Folk music group based in Houston

The Houston Folklore & Music Society is a group dedicated to keeping alive traditional folk music and lore.

== History ==
In 1951, Houston hosted its first National Folk Festival. Though the festival itself was not majorly successful, it connected a group of folk music lovers in Houston. Soon after, the Houston Folklore Society (later known as the Houston Folklore and Music Society) was founded by John Alan Lomax Jr., Ed Badeaux, Harold V. Belikoff, Howie Porper, Pete Rose, and Chester Bower. The HFMS was created with the intent to preserve and celebrate folklore and folk music from around the country.

The HFMS has held monthly meetings at the Jewish Community Center, the Downtown YMCA, and the Hermann Park Pavilion. Each member present gets the chance to perform, be it telling a story or singing a song. Though the meetings were generally centred around the guitar, members brought banjos, fiddles, dulcimers, tin whistles, spoons, and bones to make music. Occasionally, members held concerts at the Jewish Community Center and the University of Houston’s Cullen Auditorium and Anderson Library. They also formed a Hootenanny group, which performed at the Alley Theatre. The HFMS has invited and sponsored performances by artists including Pete Seeger, Doc Watson, and the Foggy Mountain Boys.

By June 1966, the HFMS had begun publishing a monthly newsletter. By 1968, it was named the Cotton Patch Rag. The Cotton Patch Rag included a monthly calendar of Houston-based folk music events, reviews, and articles contributed by different members. The Rag is still produced and distributed to members of the HFMS today.

In 1980, the HFMS began hosting regular concerts.
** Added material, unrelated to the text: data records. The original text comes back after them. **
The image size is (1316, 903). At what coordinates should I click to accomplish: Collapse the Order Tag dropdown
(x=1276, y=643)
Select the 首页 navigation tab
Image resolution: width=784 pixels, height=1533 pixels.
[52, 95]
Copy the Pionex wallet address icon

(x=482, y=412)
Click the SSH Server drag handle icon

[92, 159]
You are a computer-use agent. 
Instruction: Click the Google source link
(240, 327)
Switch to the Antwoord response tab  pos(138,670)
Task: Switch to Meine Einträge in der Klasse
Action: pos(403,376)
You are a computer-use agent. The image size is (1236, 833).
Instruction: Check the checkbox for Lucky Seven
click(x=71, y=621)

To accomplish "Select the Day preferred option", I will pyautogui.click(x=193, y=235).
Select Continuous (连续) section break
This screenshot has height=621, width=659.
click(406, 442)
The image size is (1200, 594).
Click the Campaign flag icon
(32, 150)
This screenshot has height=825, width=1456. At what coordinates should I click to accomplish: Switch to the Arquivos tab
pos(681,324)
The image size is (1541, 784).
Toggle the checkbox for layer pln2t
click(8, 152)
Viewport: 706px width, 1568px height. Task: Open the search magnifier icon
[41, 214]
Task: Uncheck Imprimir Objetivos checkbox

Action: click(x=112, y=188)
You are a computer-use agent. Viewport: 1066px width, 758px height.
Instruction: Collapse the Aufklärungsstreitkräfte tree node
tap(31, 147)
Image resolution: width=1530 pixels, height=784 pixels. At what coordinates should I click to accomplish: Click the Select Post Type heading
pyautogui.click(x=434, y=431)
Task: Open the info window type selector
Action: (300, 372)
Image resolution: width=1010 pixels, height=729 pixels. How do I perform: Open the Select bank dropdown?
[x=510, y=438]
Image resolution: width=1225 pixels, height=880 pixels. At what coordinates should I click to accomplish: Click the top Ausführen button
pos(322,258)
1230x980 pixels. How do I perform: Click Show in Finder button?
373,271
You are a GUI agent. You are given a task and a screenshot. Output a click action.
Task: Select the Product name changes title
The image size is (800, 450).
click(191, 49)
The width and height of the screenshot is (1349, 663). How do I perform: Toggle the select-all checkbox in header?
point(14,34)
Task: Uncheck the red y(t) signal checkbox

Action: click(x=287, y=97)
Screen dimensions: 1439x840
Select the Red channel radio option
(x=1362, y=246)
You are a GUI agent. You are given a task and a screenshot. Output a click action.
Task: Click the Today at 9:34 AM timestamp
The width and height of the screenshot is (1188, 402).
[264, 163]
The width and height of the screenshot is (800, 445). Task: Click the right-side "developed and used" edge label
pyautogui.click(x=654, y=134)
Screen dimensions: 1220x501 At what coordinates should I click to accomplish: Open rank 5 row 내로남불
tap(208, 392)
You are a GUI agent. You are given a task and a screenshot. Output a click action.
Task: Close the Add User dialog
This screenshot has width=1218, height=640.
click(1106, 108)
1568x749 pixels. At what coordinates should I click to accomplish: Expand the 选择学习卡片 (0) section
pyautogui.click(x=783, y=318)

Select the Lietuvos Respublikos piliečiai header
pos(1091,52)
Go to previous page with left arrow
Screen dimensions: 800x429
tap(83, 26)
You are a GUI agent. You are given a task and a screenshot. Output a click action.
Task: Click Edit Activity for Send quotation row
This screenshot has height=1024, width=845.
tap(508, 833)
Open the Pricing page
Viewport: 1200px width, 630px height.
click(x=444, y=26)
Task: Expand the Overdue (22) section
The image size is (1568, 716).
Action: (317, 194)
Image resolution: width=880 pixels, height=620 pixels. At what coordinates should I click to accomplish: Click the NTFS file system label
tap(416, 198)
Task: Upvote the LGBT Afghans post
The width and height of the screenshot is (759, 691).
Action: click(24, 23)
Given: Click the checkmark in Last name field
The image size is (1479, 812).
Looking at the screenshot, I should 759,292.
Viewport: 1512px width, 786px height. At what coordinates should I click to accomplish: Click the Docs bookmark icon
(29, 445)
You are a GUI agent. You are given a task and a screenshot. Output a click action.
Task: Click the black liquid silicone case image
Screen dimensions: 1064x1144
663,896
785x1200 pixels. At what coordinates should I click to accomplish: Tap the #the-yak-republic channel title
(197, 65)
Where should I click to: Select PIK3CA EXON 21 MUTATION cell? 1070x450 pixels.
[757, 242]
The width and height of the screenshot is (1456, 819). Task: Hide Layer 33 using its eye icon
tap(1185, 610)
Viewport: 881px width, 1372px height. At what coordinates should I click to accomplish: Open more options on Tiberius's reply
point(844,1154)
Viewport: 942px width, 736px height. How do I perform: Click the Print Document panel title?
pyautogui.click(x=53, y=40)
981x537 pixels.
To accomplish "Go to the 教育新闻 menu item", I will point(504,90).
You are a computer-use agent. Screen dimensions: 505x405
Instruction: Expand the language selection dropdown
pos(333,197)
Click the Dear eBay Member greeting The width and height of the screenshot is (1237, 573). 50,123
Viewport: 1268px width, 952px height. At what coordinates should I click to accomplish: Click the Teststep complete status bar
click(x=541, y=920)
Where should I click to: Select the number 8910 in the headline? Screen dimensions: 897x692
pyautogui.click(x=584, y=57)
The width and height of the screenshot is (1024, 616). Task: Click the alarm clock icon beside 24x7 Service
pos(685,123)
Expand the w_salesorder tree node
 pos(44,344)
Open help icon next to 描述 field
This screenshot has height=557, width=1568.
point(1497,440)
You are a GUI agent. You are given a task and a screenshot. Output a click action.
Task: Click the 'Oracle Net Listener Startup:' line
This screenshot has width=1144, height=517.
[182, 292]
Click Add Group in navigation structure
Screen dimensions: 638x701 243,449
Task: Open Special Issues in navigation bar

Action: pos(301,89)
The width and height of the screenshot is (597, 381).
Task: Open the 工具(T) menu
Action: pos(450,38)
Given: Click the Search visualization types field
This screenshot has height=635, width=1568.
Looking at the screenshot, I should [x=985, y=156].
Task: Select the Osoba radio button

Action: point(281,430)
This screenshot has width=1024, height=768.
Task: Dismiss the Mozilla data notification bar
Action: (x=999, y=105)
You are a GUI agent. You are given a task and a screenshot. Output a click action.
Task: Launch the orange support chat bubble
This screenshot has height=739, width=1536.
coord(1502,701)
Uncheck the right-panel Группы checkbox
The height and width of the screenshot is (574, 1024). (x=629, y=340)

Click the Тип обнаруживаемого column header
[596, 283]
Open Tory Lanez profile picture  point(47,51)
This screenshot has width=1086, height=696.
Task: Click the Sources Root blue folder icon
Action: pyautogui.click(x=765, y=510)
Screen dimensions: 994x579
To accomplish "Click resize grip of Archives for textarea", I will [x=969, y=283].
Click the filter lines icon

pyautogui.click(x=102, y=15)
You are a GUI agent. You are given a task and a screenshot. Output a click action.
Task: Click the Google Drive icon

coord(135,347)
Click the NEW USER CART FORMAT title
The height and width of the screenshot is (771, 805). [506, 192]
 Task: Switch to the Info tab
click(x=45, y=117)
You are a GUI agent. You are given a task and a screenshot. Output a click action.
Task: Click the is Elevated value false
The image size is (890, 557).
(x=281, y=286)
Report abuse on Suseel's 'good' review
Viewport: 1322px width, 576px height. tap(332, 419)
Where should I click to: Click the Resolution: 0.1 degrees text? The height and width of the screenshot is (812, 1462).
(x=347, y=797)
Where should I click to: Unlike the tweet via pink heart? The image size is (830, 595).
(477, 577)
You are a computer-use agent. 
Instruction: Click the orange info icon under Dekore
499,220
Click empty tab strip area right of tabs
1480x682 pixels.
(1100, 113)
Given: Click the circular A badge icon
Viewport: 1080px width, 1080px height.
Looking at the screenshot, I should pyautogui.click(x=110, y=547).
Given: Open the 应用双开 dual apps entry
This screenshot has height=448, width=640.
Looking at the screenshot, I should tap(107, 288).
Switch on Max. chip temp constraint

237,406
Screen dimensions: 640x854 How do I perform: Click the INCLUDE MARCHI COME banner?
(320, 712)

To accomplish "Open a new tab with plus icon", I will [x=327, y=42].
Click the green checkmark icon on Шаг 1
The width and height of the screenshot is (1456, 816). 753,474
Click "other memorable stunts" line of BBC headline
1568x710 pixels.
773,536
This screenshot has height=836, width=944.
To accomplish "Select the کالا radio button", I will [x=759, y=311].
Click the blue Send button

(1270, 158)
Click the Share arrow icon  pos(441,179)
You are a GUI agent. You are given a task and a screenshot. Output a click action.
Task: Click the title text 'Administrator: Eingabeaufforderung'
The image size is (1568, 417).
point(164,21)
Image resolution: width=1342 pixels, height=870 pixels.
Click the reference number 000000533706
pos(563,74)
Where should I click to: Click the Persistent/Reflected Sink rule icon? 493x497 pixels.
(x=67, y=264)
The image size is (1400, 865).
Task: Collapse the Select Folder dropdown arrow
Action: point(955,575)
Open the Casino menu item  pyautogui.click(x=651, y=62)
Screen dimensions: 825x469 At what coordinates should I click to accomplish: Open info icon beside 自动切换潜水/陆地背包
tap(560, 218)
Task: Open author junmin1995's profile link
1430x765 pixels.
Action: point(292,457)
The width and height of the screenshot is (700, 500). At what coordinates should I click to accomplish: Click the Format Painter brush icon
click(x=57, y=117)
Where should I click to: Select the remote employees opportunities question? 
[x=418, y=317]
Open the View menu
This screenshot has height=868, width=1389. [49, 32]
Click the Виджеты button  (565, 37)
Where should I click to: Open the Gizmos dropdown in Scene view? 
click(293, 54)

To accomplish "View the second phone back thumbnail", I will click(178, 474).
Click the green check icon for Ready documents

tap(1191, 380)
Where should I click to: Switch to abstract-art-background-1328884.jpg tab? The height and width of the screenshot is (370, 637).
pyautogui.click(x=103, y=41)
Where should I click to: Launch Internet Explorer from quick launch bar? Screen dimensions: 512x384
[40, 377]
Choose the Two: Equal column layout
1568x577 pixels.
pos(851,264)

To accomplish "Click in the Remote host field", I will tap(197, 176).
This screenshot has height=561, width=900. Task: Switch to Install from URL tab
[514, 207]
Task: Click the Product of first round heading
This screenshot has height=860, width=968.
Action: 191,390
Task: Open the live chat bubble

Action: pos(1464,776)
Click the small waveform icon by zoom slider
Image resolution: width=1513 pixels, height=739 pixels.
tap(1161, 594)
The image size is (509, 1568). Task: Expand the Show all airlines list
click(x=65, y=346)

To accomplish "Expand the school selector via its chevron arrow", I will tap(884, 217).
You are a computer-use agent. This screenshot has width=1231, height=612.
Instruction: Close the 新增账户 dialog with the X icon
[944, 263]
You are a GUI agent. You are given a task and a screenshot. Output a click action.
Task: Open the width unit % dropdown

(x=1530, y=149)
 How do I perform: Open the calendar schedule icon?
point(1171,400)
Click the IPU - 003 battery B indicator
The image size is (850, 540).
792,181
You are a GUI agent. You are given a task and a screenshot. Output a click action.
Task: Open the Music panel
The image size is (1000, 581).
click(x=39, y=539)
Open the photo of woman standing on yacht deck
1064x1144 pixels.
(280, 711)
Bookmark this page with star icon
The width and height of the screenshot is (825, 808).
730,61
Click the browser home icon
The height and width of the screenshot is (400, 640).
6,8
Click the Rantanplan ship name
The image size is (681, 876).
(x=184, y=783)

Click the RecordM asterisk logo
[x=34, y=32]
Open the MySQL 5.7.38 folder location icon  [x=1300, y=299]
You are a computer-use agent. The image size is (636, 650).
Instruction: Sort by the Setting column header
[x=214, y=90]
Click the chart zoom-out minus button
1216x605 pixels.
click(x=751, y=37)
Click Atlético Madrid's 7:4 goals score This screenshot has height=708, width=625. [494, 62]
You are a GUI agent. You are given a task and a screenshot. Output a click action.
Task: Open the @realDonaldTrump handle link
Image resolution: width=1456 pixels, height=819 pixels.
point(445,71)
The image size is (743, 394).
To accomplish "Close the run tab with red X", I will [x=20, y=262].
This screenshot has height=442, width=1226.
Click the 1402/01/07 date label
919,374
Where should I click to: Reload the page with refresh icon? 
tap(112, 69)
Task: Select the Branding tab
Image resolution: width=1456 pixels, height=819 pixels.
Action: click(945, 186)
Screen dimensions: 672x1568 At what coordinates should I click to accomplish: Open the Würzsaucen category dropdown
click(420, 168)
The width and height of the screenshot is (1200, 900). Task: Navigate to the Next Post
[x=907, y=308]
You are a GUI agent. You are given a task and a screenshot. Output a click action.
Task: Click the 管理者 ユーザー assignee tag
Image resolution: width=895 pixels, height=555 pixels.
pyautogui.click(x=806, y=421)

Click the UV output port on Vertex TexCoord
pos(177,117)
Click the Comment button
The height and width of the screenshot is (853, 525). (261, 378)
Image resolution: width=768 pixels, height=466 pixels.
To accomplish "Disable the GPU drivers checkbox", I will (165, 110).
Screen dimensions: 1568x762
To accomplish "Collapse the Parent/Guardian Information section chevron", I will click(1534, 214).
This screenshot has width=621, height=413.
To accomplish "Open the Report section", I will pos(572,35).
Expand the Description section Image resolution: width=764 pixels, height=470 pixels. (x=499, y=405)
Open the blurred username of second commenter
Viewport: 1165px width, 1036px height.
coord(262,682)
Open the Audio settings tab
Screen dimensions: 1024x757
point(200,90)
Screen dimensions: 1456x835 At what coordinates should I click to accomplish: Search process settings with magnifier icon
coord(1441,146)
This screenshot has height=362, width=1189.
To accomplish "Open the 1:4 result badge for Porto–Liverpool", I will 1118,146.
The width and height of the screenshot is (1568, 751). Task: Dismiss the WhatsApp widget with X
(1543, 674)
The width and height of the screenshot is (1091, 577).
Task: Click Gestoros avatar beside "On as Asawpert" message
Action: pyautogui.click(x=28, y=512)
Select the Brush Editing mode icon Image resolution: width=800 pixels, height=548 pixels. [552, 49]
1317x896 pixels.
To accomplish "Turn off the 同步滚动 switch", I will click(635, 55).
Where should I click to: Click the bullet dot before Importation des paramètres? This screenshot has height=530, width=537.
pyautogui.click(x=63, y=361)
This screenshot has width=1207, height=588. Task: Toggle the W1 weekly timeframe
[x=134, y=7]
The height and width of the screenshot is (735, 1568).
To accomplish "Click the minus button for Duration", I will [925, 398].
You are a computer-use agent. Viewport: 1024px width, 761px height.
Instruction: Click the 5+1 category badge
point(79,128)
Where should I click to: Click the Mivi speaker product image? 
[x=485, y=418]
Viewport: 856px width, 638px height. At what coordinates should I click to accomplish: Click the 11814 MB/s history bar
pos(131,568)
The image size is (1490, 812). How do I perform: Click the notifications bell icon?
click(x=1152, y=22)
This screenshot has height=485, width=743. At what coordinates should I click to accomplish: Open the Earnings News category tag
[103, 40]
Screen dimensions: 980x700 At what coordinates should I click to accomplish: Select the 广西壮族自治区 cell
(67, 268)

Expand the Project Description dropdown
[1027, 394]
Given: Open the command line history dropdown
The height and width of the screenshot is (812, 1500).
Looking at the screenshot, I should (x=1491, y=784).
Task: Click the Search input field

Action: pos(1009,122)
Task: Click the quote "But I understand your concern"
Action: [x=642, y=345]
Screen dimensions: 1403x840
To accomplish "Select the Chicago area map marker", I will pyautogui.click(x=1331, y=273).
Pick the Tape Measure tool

By 1983, the Second Saturday Concerts had become a tradition that continues today, showcasing a wealth of acoustic music for members and the general public.

== Membership ==
The HFMS has been an incubator of musical talent in Houston, especially in the 1950s and 1960s. The regular meetings allowed singers and songwriters to share what they were working on and hone their craft. The meetings also facilitated introductions and the making of lifelong friendships at these meetings.

The Tex-i-an Boys was a group that formed from introductions made at HFMS meetings. The group was composed of John Lomax Jr., Ed Badeaux, Jim McConnell, Howard Porper, and Jim Rose. They released an album called Songs of Texas in 1961.